The duet for Lisa and Pauline in Tchaikovsky's "Pique Dame" ("The Queen of Spades") Act 1, Scene 2, was recorded on a French 78 rpm disc Col. DFX 134, also UK Col. DX 440. It was sung by Eugenie Safanova and Finaida Erchova, two members of "La Chauve-Souris," with the Cambridge Theatre Orchestra conducted by Archangelsky. The other side of the disc was an 'air populaire' entitled "La Fille du Rémouleur," sung by the company in French under Balieff's direction, with Archangelsky conducting the same orchestra. The recording was made on 6 January 1933.

==Film version==
Lee DeForest filmed Parade of the Wooden Soldiers (to the music Die Parade der Zinnsoldaten by Leon Jessel), a popular segment from the stage production performed by Nikita Balieff and La Chauve-Souris, in DeForest's Phonofilm sound-on film process.

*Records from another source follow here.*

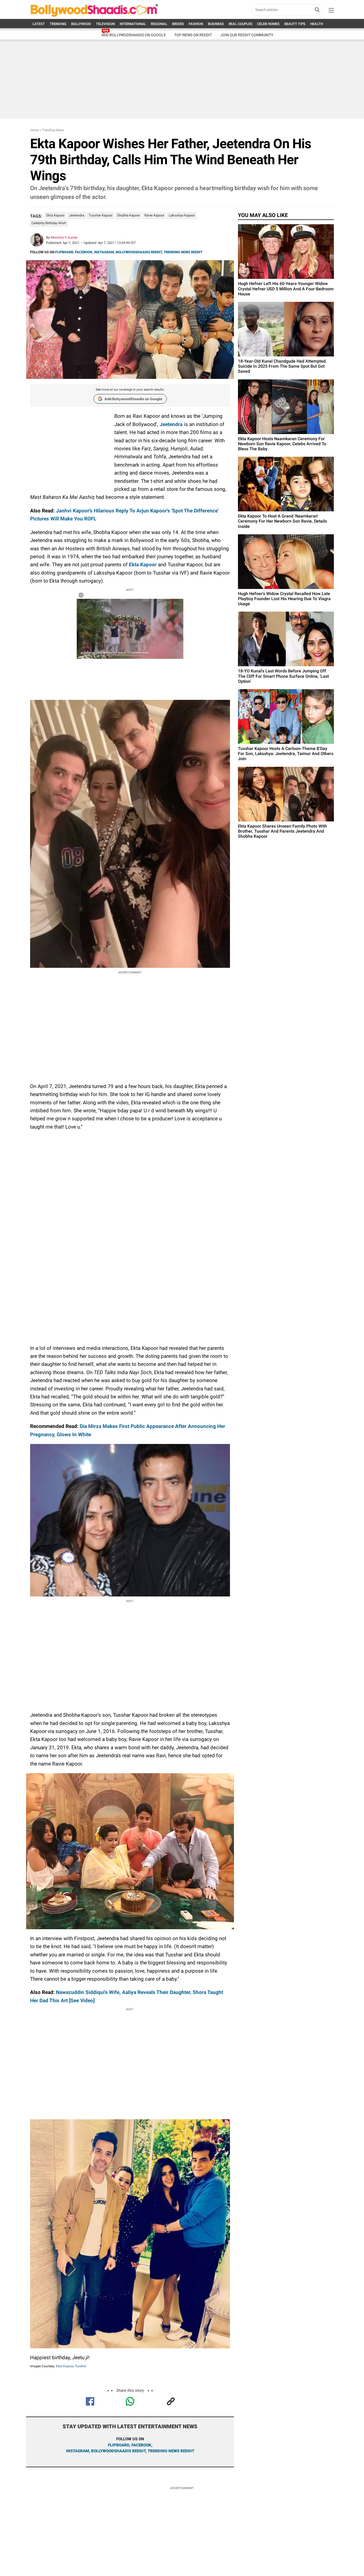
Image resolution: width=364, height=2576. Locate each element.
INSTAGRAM (104, 252)
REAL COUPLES (240, 24)
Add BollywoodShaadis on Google (133, 399)
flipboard (118, 2445)
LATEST (39, 24)
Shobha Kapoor (128, 215)
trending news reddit (171, 2451)
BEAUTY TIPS (294, 24)
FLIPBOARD (64, 252)
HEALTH (316, 24)
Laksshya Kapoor (182, 215)
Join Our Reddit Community (246, 35)
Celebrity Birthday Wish (48, 223)
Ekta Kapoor (55, 215)
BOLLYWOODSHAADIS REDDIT (139, 252)
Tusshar (80, 2366)
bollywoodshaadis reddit (118, 2451)
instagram (77, 2451)
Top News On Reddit (193, 35)
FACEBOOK (83, 252)
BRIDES (178, 24)
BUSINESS (216, 24)
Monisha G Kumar (64, 237)
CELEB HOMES (268, 24)
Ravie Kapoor (154, 215)
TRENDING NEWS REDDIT (183, 252)
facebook (141, 2445)
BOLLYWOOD (81, 24)
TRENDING (58, 24)
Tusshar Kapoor (100, 215)
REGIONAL (159, 24)
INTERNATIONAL (133, 24)
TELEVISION (105, 24)
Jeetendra (76, 215)
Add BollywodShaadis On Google (134, 35)
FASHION (196, 24)
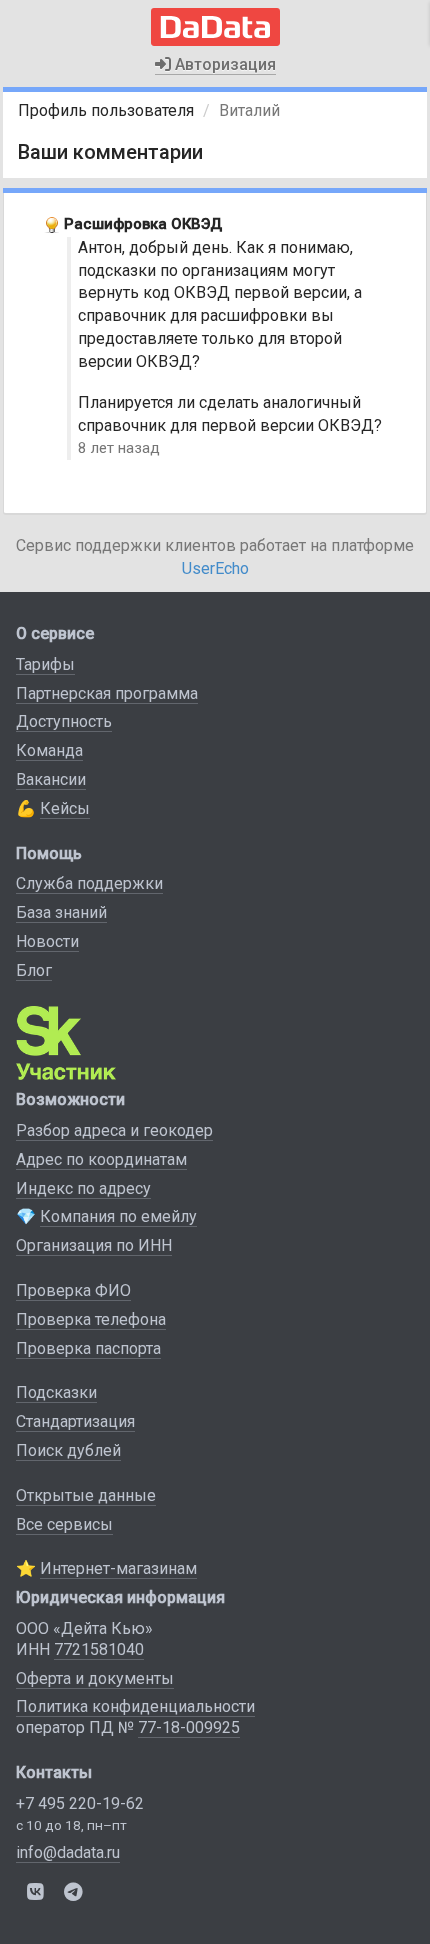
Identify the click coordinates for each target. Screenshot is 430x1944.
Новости (47, 941)
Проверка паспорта (88, 1348)
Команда (49, 750)
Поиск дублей (68, 1450)
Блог (34, 970)
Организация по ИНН (94, 1245)
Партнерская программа (107, 693)
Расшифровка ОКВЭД (143, 224)
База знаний (61, 912)
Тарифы (45, 664)
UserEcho (215, 568)
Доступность (64, 721)
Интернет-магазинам (118, 1568)
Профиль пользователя (106, 110)
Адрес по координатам (101, 1159)
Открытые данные (86, 1495)
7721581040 (99, 1649)
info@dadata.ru (68, 1852)
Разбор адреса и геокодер (114, 1130)
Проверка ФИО (73, 1290)
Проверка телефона (91, 1319)
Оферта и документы (95, 1678)
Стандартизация (75, 1421)
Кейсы (65, 808)
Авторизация (223, 64)
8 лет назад (119, 448)
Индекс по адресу (83, 1188)
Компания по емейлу (118, 1216)
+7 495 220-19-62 (80, 1803)
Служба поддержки (89, 883)
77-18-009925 (189, 1727)
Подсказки (56, 1392)
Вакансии (51, 779)
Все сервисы (64, 1524)
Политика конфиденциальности (135, 1706)
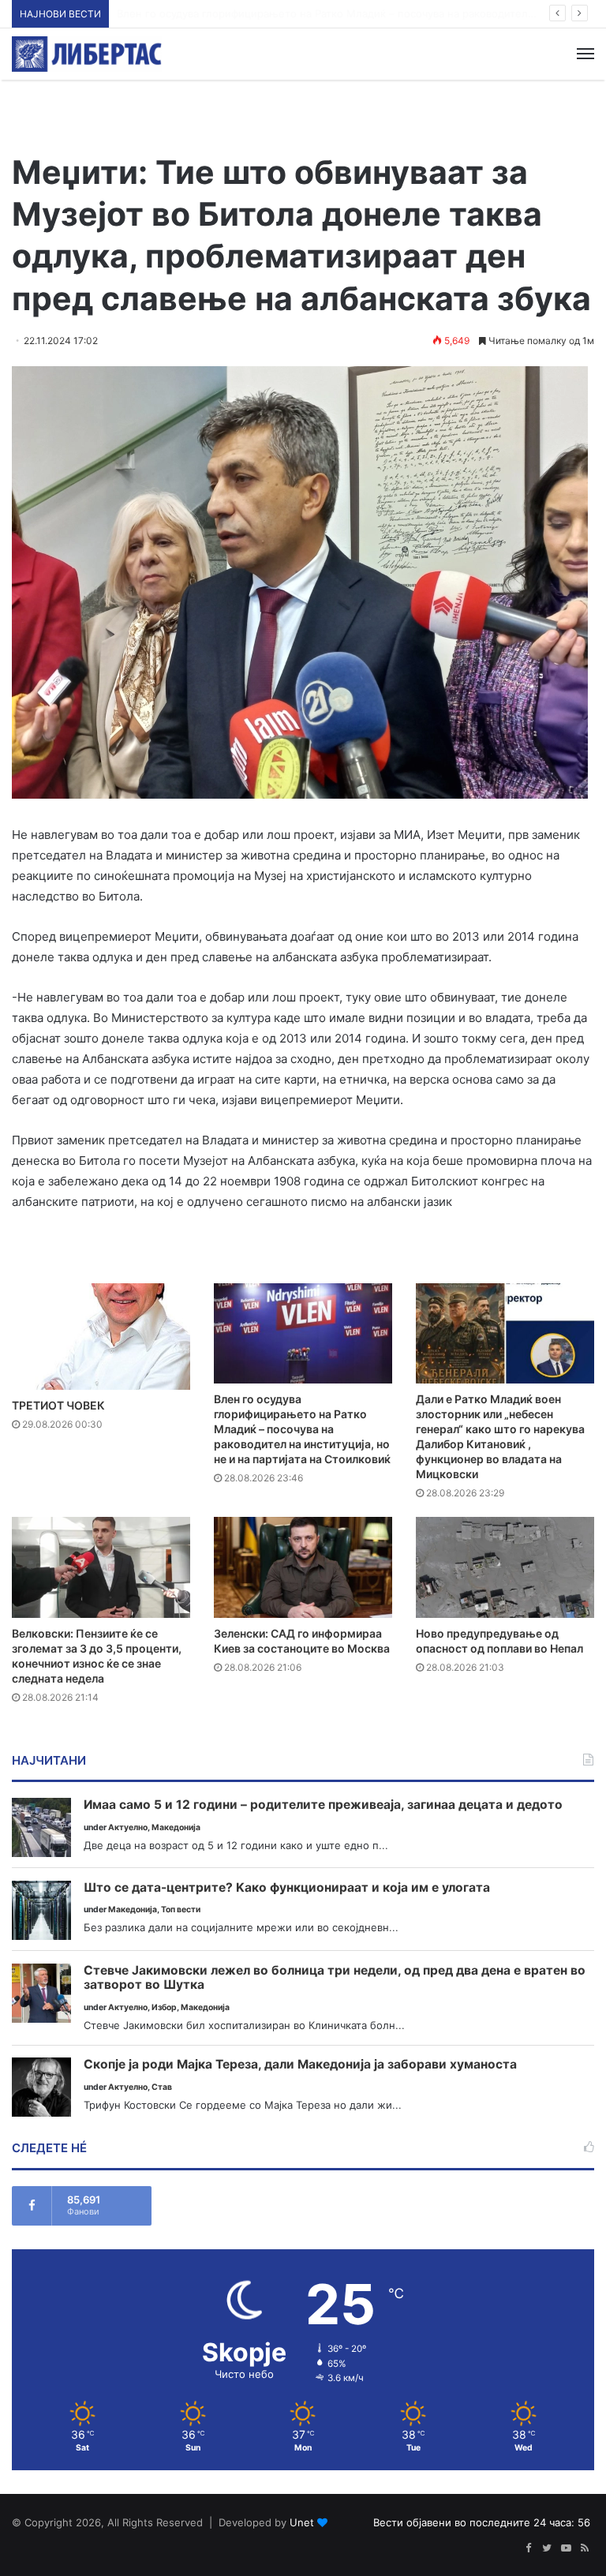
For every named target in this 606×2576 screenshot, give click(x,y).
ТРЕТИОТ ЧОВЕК (58, 1405)
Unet (302, 2522)
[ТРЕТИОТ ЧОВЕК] (101, 1336)
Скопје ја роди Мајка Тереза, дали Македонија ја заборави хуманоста (300, 2064)
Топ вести (180, 1909)
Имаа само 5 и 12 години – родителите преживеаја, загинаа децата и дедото (323, 1805)
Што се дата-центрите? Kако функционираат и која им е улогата (287, 1888)
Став (162, 2087)
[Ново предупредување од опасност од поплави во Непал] (505, 1567)
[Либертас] (87, 54)
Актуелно (128, 1827)
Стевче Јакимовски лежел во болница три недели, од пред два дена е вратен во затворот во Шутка (334, 1978)
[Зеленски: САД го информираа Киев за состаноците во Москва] (303, 1567)
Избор (164, 2007)
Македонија (176, 1827)
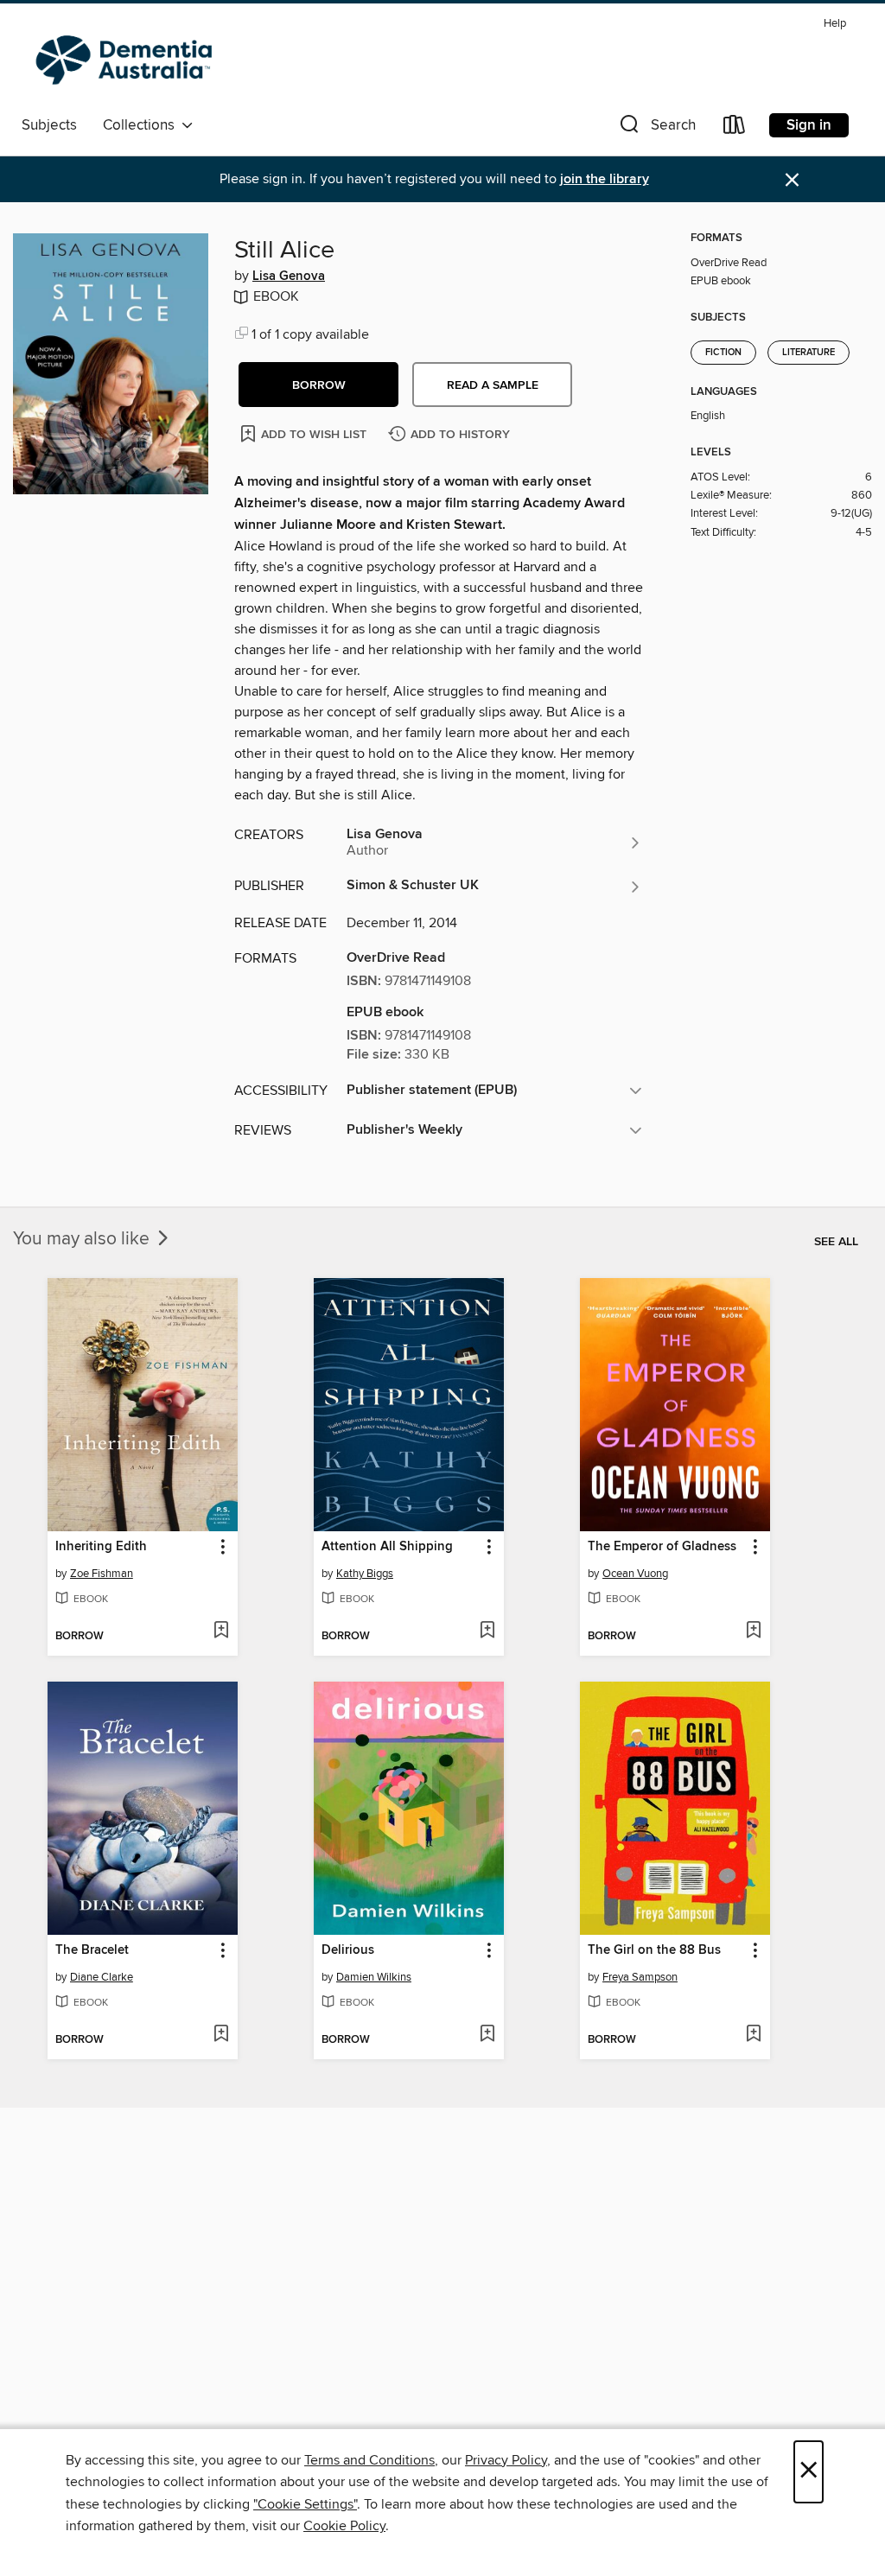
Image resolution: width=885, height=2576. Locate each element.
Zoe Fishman (101, 1574)
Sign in (808, 125)
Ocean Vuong (635, 1574)
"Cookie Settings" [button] (305, 2504)
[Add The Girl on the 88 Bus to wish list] (753, 2035)
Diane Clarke (101, 1977)
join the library (604, 179)
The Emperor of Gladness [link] (662, 1547)
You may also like (83, 1239)
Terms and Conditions (369, 2460)
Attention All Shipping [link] (387, 1547)
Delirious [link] (348, 1950)
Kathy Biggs (364, 1574)
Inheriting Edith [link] (101, 1547)
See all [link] (836, 1242)
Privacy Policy (506, 2460)
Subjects (49, 125)
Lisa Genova (288, 276)
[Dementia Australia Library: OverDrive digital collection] (128, 59)
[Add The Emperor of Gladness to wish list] (753, 1631)
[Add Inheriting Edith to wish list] (221, 1631)
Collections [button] (142, 125)
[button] (656, 128)
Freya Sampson (640, 1977)
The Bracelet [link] (92, 1950)
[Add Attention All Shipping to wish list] (487, 1631)
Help (835, 23)
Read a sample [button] (492, 385)
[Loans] (735, 128)
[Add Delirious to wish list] (487, 2035)
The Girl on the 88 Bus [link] (654, 1950)
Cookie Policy (344, 2526)
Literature (808, 353)
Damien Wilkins (373, 1977)
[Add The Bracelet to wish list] (221, 2035)
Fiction (723, 353)
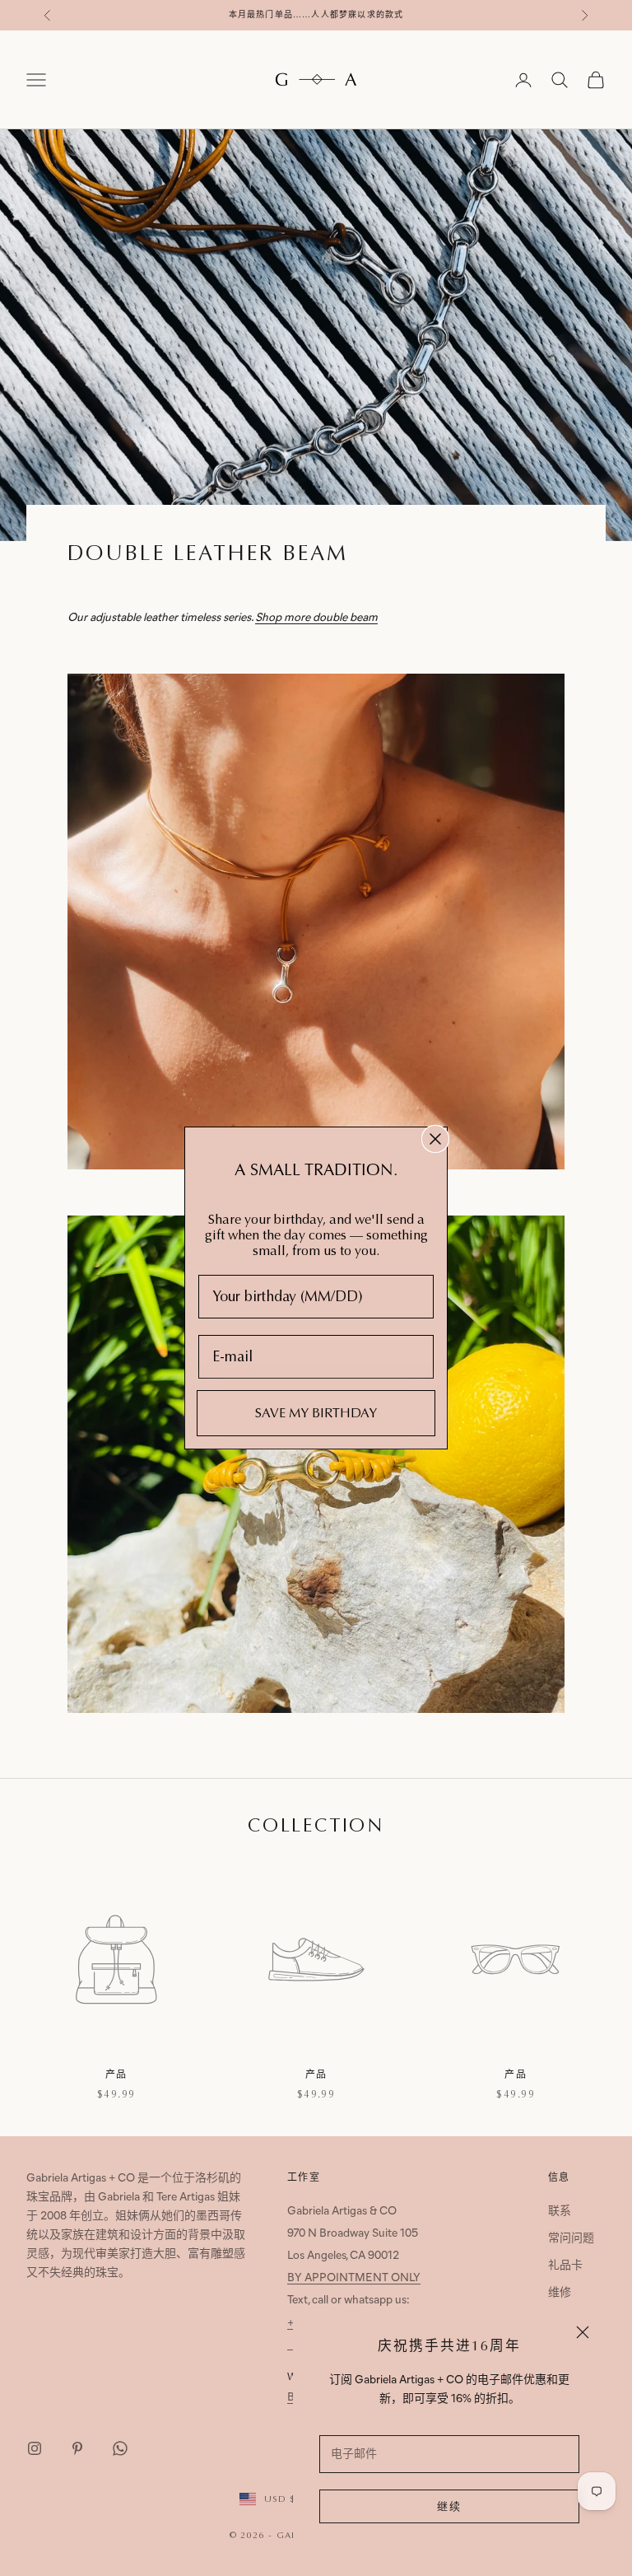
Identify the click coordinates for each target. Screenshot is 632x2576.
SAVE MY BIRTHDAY (316, 1413)
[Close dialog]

1922 U.S. sheet music of The Parade of the Wooden Soldiers

The short film premiered 15 April 1923 as part of a program of 18 Phonofilms at the Rivoli Theater in New York City, and then in England, Japan, and Australia. The film, shown under the title Parade of the Wooden Soldiers with two-color Technicolor sequences, is now in the Maurice Zouary collection of the Library of Congress.

==Parody==
La Chauve-Souris inspired a parody called No Sirree! (subtitled "An Anonymous Entertainment by the Vicious Circle of the Hotel Algonquin"), written and performed by Robert Benchley and other members of the Algonquin Round Table for one night only in April 1922.

No Sirree! had its genesis at the studio of Neysa McMein, which served as something of a salon for Round Tablers away from the Algonquin Hotel. Acts included: "Opening Chorus" featuring Alexander Woollcott, John Peter Toohey, George S. Kaufman, Marc Connelly, Franklin P. Adams, and Benchley, with violinist Jascha Heifetz providing offstage, off-key accompaniment; "He Who Gets Flapped," a musical number featuring the song "The Everlastin' Ingenue Blues" written by Dorothy Parker and performed by Robert E. Sherwood accompanied by "chorus girls" including Tallulah Bankhead, Helen Hayes, Ruth Gillmore, Lenore Ulric, and Mary Brandon; "Zowie, or the Curse of an Akins Heart"; "The Greasy Hag, an O'Neill Play in One Act" with Kaufman, Connelly and Woollcott; and "Mr. Whim Passes By - An A. A. Milne Play."